# Bridge Static Equilibrium

1. Sep 22, 2008

### akan

Sum(T_z) [pivot at L] = 2 F_r - 4 mg = 0
2 F_r = 4 mg
F_r = 2 mg
F_r = 2 * 120 * 10
F_r = 2400

Sum(F_y) = F_l + F_r - mg = 0
Sum(F_y) = F_l + 2400 - 1200 = 0
F_l = -1200

Answer: 1200 N downward. Is this right? This picture seems to portray an impossible equilibrium, so I'm confused. I think the right end should actually bring the whole thing down by overwheighing...

2. Sep 23, 2008

### tiny-tim

Hi akan!

Can you describe the bridge?

3. Sep 23, 2008

### akan

Why can't you get it to work? It's on Image Shack. :S.
Anyway, my description will be weird, but so is the picture - so bear with me.

Problem statement:
A uniform bar of length 8.0 m and mass 120 kg is supported by two vertical posts spaced by 2.0 m, see the figure. Calculate the force on the leftmost support (magnitude and direction!).

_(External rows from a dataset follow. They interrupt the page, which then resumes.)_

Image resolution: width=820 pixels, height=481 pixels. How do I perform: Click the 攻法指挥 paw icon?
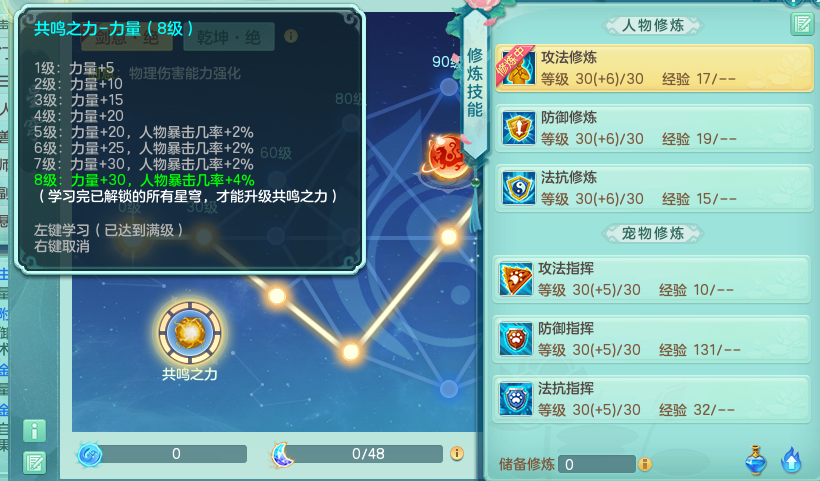(x=516, y=279)

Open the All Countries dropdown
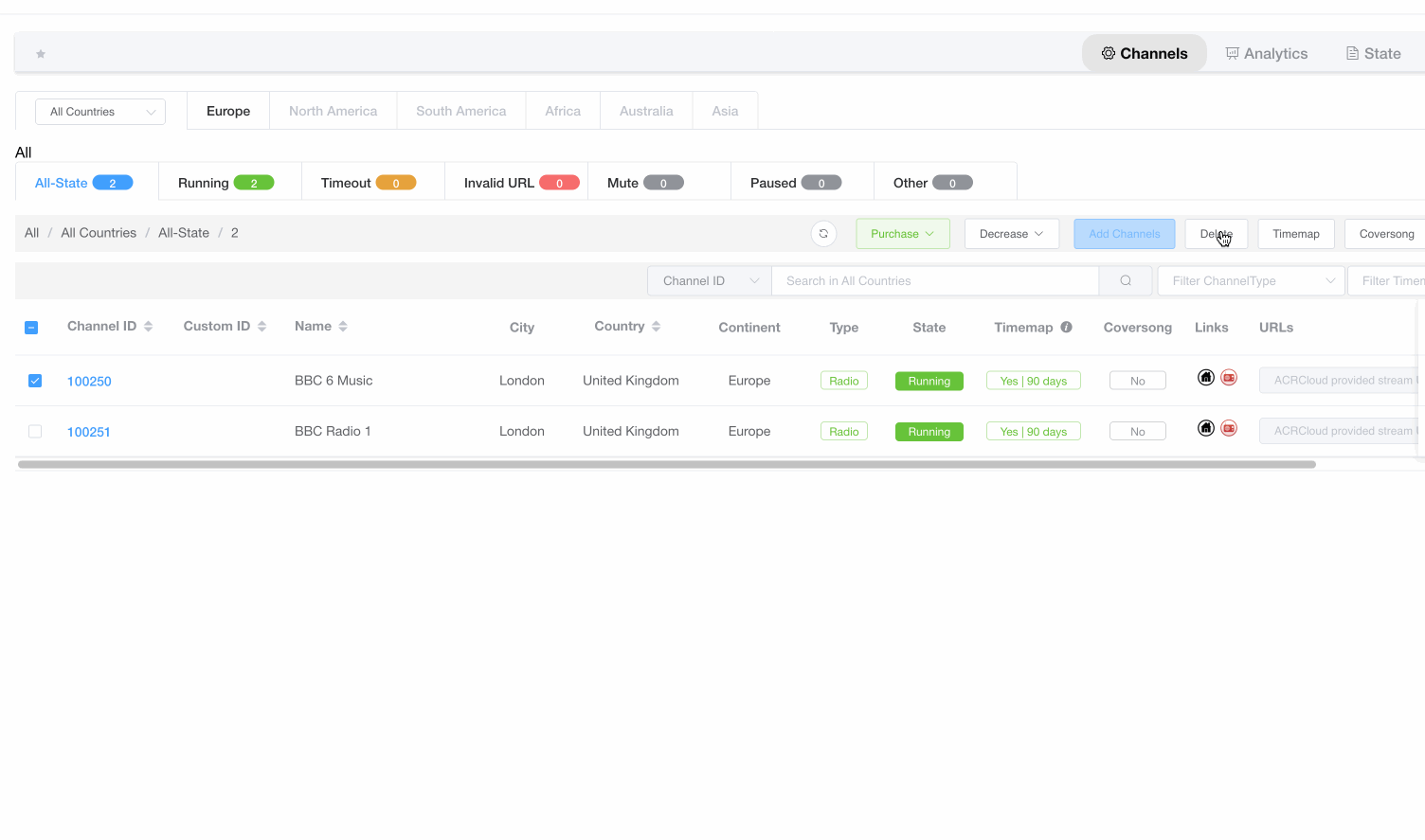tap(100, 112)
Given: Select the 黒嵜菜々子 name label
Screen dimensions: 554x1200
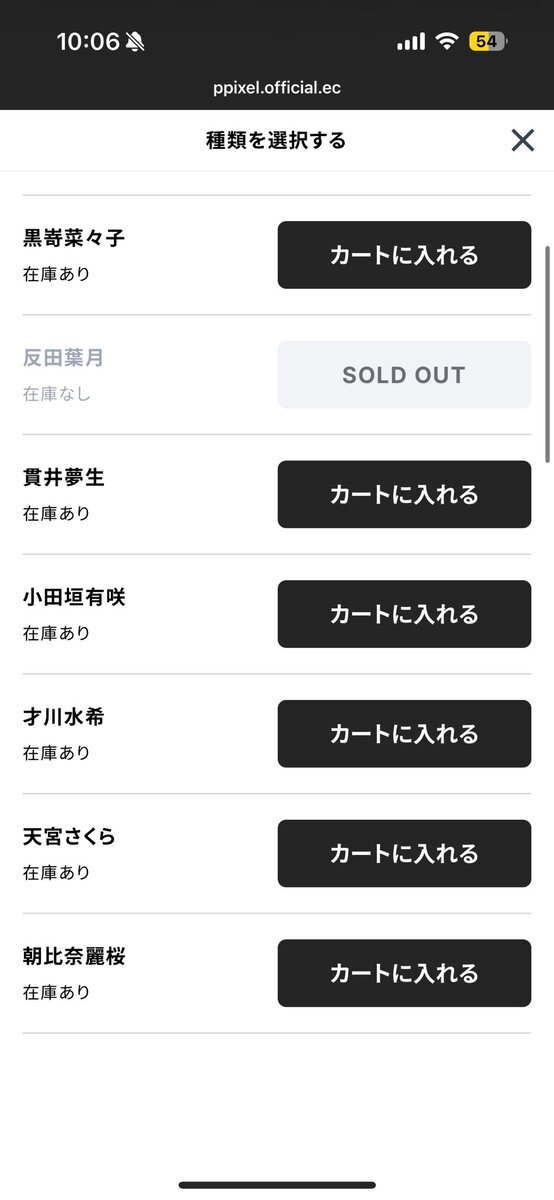Looking at the screenshot, I should point(74,238).
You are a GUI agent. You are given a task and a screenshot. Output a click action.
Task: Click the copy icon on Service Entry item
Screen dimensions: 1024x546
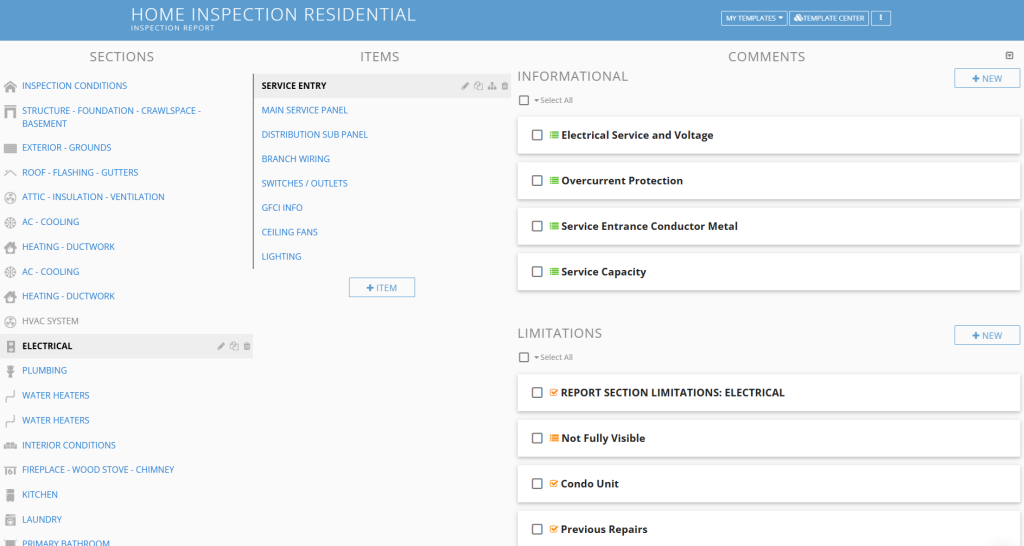tap(478, 86)
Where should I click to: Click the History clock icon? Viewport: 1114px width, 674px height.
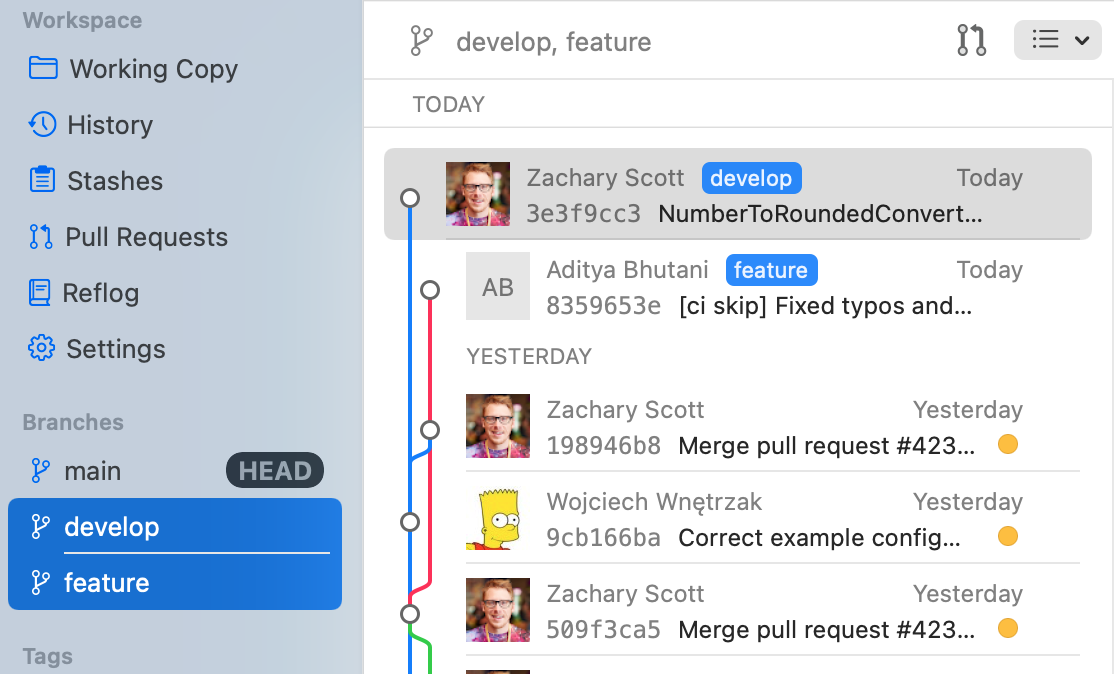pyautogui.click(x=42, y=125)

Note: please use g = 10 m/s^2 for simplicity. Show all work.

Picture description:
There is a horizontal bridge, whose length is 8 meters. The leftmost end is supported by an upright post support. There is another post support 2 meters to the right from the left one. The force of gravity acts at the center of mass, so I understand it is 4 meters from the leftmost end (or, likewise, the rightmost one). There are no other supports besides these two, so I don't know how there is an equilibrium. But that's the whole problem, as it is stated. Thanks. :)

4. Sep 24, 2008

### tiny-tim

Hi akan!

hmm … picture works fine now … it shows up as part of the post … didn't yesterday … mystery

good description, anyway!

Yup … 1200N is correct …

though it would have been a lot quicker if you'd just taken moments about the right-hand post, wouldn't it?

I agree the question is badly worded … "support" begins with "sup", which is the same as "sub", from the Latin meaning "under".

The equilibrium is as expected … you have equal forces (1200N) at equal distances from the right-hand post, so the whole thing is balanced on that post!

5. Nov 9, 2008

### emoseman

I'm trying to solve a similar problem using this example, but I'm confused as to where the 4 comes from in the first equation:

Sum(T_z) [pivot at L] = 2 F_r - 4 mg = 0

6. Nov 9, 2008

### emoseman

Nevermind, it is the downward force due to gravity that is causing a torque force rotating about the axis denoted by L.